To handle Runner termination, configuration changes and new version deployments we have dedicated scripting that orchestrates all required commands.

Graceful Shutdown and different Runner Manager types (srm, gsrm, prm, gdsrm etc.)

Section titled “Graceful Shutdown and different Runner Manager types (srm, gsrm, prm, gdsrm etc.)”

As it’s described, we maintain different types of Runner Managers. All managers from within one group share the same execution environment setting, capacity etc. As running Graceful Shutdown means that a Runner doesn’t request new jobs, it’s important to remember that we can shutdown only one runner from within a group at once.

For example, let’s consider we have two shared-runners-manager-X (srm1 and srm2) and two private-runners-manager-X (prm1 and prm2). When shutting down Runner processes for whatever reason, we can terminate for example both srm1 and prm1 at once. Or srm1 and prm2. But we can’t never terminate both srm1 and srm2 or both prm1 and prm2. Only one srmX and only one prmX can be down (or in the process of going down with the Graceful Shutdown) at once.

We have a script at /root/runner_upgrade.sh that abstracts all the steps needed for Graceful Shutdown handling. The script is added from the cookbook-wrapper-gitlab-runner cookbook.

Always use it instead of interacting directly with Systemd’s Runner service or with the process itself (for example don’t use the kill command!).

All commands that are described bellow can be executed either directly on the host (after SSH-ing there) or through knife ssh. by specifying a node selector or a role selector.

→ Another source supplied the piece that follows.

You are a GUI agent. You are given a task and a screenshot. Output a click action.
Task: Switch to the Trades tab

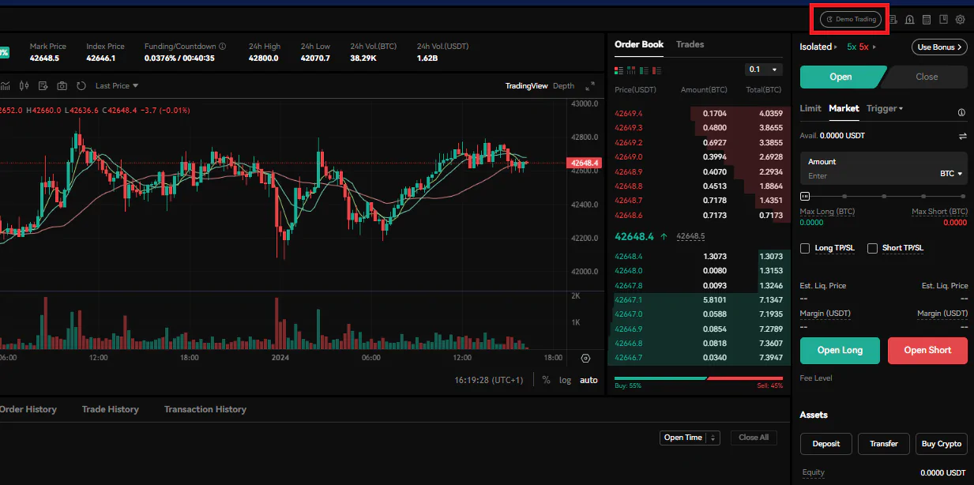(x=690, y=44)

With node selector remember to match only one node of a specific type at once.

With role selector, always try to use the less general role. For example, instead of using gitlab-runner-base, use gitlab-runner-srm or gitlab-runner-prm role. Also always use the -C 1 flag to instruct knife ssh to run the command on only one runner at a time.

How to stop Runner Manager with Graceful Shutdown

Section titled “How to stop Runner Manager with Graceful Shutdown”
  1. Run the stop script:

    Terminal window
    sudo /root/runner_upgrade.sh stop

    This command will suspend chef-client (to make sure it will not restart Runner’s service automatically nor add any other unexpected change) and terminate Runner’s process with the usage of Graceful Shutdown.

  2. Do whatever you needed to do with terminated Runner.

  3. Restart the Runner with:

    Terminal window
    sudo /root/runner_upgrade.sh update

    This will restore the chef-client, cleanup old non-removed Docker Machine VMs that were left, refresh the configuration and finally start the Runner process.

How to stop or restart Runner Manager’s VM with Graceful Shutdown

Section titled “How to stop or restart Runner Manager’s VM with Graceful Shutdown”
  1. Do shutdown

    1. If you want to stop the VM

      1. Run the script:

        Terminal window
        sudo /root/runner_upgrade.sh stop_and_poweroff

        This command will suspend chef-client (to make sure it will not restart Runner’s service automatically nor add any other unexpected change) and terminate Runner’s process with the usage of Graceful Shutdown. Finally it will turn off the VM.

      2. Do whatever you needed to do with Runner’s VM terminated.

      3. Restart the VM in GCP console.

    2. If you want to restart the VM, run the script:

      Terminal window
      sudo /root/runner_upgrade.sh stop_and_reboot

      This command will suspend chef-client (to make sure it will not restart Runner’s service automatically nor add any other unexpected change) and terminate Runner’s process with the usage of Graceful Shutdown. Finally it will reboot the VM.

  2. Restart the Runner with:

    Terminal window
    sudo /root/runner_upgrade.sh update

    This will restore the chef-client, cleanup old non-removed Docker Machine VMs that were left, refresh the configuration and finally start the Runner process.

How to proceed Runner Manager configuration changes with Graceful Shutdown

Section titled “How to proceed Runner Manager configuration changes with Graceful Shutdown”

If your configuration change requires a shutdown of the Runner, it’s easiest to follow the deployment procedure.